>>>

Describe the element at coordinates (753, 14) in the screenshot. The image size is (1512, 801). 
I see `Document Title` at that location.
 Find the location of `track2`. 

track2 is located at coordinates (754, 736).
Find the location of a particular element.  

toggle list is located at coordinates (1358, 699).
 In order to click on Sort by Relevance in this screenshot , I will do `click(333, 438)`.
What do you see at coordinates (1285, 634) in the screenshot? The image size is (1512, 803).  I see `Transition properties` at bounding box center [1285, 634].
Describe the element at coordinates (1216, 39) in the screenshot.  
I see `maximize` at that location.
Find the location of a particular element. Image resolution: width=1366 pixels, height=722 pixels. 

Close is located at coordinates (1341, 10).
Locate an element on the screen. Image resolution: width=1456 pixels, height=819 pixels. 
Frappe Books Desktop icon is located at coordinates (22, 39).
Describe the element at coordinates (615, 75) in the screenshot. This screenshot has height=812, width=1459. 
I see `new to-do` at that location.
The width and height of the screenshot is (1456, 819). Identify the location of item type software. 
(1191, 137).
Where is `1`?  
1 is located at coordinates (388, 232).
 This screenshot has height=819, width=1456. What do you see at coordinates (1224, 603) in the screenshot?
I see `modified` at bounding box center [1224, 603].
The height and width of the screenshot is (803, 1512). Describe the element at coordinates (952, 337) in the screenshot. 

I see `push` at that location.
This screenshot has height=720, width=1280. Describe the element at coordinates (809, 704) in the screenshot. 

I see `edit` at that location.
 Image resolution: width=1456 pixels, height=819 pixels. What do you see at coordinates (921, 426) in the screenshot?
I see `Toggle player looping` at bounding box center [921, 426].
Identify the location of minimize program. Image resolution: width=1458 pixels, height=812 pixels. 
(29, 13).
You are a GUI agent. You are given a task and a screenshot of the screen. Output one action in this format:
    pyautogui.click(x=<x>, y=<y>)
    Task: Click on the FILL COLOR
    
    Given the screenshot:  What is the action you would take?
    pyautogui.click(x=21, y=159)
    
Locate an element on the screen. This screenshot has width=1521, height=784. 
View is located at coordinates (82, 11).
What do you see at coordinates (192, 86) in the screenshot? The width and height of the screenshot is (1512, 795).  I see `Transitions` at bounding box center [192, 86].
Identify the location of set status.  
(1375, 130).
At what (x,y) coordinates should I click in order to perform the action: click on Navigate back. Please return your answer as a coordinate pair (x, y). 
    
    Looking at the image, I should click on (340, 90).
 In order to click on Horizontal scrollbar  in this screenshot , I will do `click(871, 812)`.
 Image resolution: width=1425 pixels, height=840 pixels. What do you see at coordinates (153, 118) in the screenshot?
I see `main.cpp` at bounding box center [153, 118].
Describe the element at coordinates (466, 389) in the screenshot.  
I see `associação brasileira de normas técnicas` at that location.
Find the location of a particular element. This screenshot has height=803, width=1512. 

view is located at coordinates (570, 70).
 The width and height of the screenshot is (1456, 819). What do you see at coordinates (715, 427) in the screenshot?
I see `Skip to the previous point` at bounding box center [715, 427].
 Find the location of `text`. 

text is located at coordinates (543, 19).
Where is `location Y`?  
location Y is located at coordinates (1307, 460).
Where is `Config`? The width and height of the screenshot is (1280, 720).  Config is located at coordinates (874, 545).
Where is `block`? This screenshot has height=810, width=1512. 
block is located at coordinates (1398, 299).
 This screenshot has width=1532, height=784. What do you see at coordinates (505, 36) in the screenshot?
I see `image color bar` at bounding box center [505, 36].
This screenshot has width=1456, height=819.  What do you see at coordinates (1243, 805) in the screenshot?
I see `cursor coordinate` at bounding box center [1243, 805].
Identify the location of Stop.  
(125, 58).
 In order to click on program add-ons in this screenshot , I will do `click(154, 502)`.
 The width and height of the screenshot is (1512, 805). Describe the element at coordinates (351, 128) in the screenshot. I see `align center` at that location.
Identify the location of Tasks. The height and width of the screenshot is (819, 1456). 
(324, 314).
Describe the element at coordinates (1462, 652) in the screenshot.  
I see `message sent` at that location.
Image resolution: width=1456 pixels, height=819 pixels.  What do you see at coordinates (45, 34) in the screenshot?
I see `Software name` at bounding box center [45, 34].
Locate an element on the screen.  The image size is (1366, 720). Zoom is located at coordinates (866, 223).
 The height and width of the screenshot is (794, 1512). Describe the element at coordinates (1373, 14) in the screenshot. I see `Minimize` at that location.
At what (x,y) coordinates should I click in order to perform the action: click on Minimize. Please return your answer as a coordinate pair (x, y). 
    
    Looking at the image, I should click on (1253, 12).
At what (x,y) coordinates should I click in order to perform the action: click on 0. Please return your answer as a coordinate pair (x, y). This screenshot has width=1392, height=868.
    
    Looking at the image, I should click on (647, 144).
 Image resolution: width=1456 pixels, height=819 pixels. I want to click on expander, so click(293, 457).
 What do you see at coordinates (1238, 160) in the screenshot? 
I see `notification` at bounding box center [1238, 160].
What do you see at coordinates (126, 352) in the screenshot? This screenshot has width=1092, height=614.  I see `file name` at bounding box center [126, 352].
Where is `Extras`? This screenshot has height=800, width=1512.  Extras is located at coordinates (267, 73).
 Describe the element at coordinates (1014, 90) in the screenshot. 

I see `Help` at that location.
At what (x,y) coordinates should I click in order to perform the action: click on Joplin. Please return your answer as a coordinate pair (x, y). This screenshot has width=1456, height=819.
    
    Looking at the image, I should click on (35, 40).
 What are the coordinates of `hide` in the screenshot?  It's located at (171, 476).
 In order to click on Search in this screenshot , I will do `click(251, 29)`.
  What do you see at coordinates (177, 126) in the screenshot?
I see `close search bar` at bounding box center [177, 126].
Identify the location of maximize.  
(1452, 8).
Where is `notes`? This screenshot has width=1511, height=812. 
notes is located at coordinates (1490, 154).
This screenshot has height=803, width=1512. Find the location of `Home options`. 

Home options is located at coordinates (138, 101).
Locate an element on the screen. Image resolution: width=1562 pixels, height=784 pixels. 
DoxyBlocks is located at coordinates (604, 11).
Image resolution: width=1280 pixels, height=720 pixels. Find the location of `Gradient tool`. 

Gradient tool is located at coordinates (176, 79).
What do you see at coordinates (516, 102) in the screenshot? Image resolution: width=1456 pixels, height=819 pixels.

<<<

_Aim_
Copy out every line of the material above, reproducing each one without any change.

_Correct answer_
Describe the element at coordinates (753, 14) in the screenshot. The image size is (1512, 801). 
I see `Document Title` at that location.
 Find the location of `track2`. 

track2 is located at coordinates (754, 736).
Find the location of a particular element.  

toggle list is located at coordinates (1358, 699).
 In order to click on Sort by Relevance in this screenshot , I will do `click(333, 438)`.
What do you see at coordinates (1285, 634) in the screenshot? The image size is (1512, 803).  I see `Transition properties` at bounding box center [1285, 634].
Describe the element at coordinates (1216, 39) in the screenshot.  
I see `maximize` at that location.
Find the location of a particular element. Image resolution: width=1366 pixels, height=722 pixels. 

Close is located at coordinates (1341, 10).
Locate an element on the screen. Image resolution: width=1456 pixels, height=819 pixels. 
Frappe Books Desktop icon is located at coordinates (22, 39).
Describe the element at coordinates (615, 75) in the screenshot. This screenshot has height=812, width=1459. 
I see `new to-do` at that location.
The width and height of the screenshot is (1456, 819). Identify the location of item type software. 
(1191, 137).
Where is `1`?  
1 is located at coordinates (388, 232).
 This screenshot has height=819, width=1456. What do you see at coordinates (1224, 603) in the screenshot?
I see `modified` at bounding box center [1224, 603].
The height and width of the screenshot is (803, 1512). Describe the element at coordinates (952, 337) in the screenshot. 

I see `push` at that location.
This screenshot has height=720, width=1280. Describe the element at coordinates (809, 704) in the screenshot. 

I see `edit` at that location.
 Image resolution: width=1456 pixels, height=819 pixels. What do you see at coordinates (921, 426) in the screenshot?
I see `Toggle player looping` at bounding box center [921, 426].
Identify the location of minimize program. Image resolution: width=1458 pixels, height=812 pixels. 
(29, 13).
You are a GUI agent. You are given a task and a screenshot of the screen. Output one action in this format:
    pyautogui.click(x=<x>, y=<y>)
    Task: Click on the FILL COLOR
    
    Given the screenshot:  What is the action you would take?
    pyautogui.click(x=21, y=159)
    
Locate an element on the screen. This screenshot has width=1521, height=784. 
View is located at coordinates (82, 11).
What do you see at coordinates (192, 86) in the screenshot? The width and height of the screenshot is (1512, 795).  I see `Transitions` at bounding box center [192, 86].
Identify the location of set status.  
(1375, 130).
At what (x,y) coordinates should I click in order to perform the action: click on Navigate back. Please return your answer as a coordinate pair (x, y). 
    
    Looking at the image, I should click on (340, 90).
 In order to click on Horizontal scrollbar  in this screenshot , I will do `click(871, 812)`.
 Image resolution: width=1425 pixels, height=840 pixels. What do you see at coordinates (153, 118) in the screenshot?
I see `main.cpp` at bounding box center [153, 118].
Describe the element at coordinates (466, 389) in the screenshot.  
I see `associação brasileira de normas técnicas` at that location.
Find the location of a particular element. This screenshot has height=803, width=1512. 

view is located at coordinates (570, 70).
 The width and height of the screenshot is (1456, 819). What do you see at coordinates (715, 427) in the screenshot?
I see `Skip to the previous point` at bounding box center [715, 427].
 Find the location of `text`. 

text is located at coordinates (543, 19).
Where is `location Y`?  
location Y is located at coordinates (1307, 460).
Where is `Config`? The width and height of the screenshot is (1280, 720).  Config is located at coordinates (874, 545).
Where is `block`? This screenshot has height=810, width=1512. 
block is located at coordinates (1398, 299).
 This screenshot has width=1532, height=784. What do you see at coordinates (505, 36) in the screenshot?
I see `image color bar` at bounding box center [505, 36].
This screenshot has width=1456, height=819.  What do you see at coordinates (1243, 805) in the screenshot?
I see `cursor coordinate` at bounding box center [1243, 805].
Identify the location of Stop.  
(125, 58).
 In order to click on program add-ons in this screenshot , I will do `click(154, 502)`.
 The width and height of the screenshot is (1512, 805). Describe the element at coordinates (351, 128) in the screenshot. I see `align center` at that location.
Identify the location of Tasks. The height and width of the screenshot is (819, 1456). 
(324, 314).
Describe the element at coordinates (1462, 652) in the screenshot.  
I see `message sent` at that location.
Image resolution: width=1456 pixels, height=819 pixels.  What do you see at coordinates (45, 34) in the screenshot?
I see `Software name` at bounding box center [45, 34].
Locate an element on the screen.  The image size is (1366, 720). Zoom is located at coordinates (866, 223).
 The height and width of the screenshot is (794, 1512). Describe the element at coordinates (1373, 14) in the screenshot. I see `Minimize` at that location.
At what (x,y) coordinates should I click in order to perform the action: click on Minimize. Please return your answer as a coordinate pair (x, y). 
    
    Looking at the image, I should click on (1253, 12).
At what (x,y) coordinates should I click in order to perform the action: click on 0. Please return your answer as a coordinate pair (x, y). This screenshot has width=1392, height=868.
    
    Looking at the image, I should click on (647, 144).
 Image resolution: width=1456 pixels, height=819 pixels. I want to click on expander, so click(293, 457).
 What do you see at coordinates (1238, 160) in the screenshot? 
I see `notification` at bounding box center [1238, 160].
What do you see at coordinates (126, 352) in the screenshot? This screenshot has width=1092, height=614.  I see `file name` at bounding box center [126, 352].
Where is `Extras`? This screenshot has height=800, width=1512.  Extras is located at coordinates (267, 73).
 Describe the element at coordinates (1014, 90) in the screenshot. 

I see `Help` at that location.
At what (x,y) coordinates should I click in order to perform the action: click on Joplin. Please return your answer as a coordinate pair (x, y). This screenshot has width=1456, height=819.
    
    Looking at the image, I should click on (35, 40).
 What are the coordinates of `hide` in the screenshot?  It's located at (171, 476).
 In order to click on Search in this screenshot , I will do `click(251, 29)`.
  What do you see at coordinates (177, 126) in the screenshot?
I see `close search bar` at bounding box center [177, 126].
Identify the location of maximize.  
(1452, 8).
Where is `notes`? This screenshot has width=1511, height=812. 
notes is located at coordinates (1490, 154).
This screenshot has height=803, width=1512. Find the location of `Home options`. 

Home options is located at coordinates (138, 101).
Locate an element on the screen. Image resolution: width=1562 pixels, height=784 pixels. 
DoxyBlocks is located at coordinates (604, 11).
Image resolution: width=1280 pixels, height=720 pixels. Find the location of `Gradient tool`. 

Gradient tool is located at coordinates (176, 79).
What do you see at coordinates (516, 102) in the screenshot? Image resolution: width=1456 pixels, height=819 pixels.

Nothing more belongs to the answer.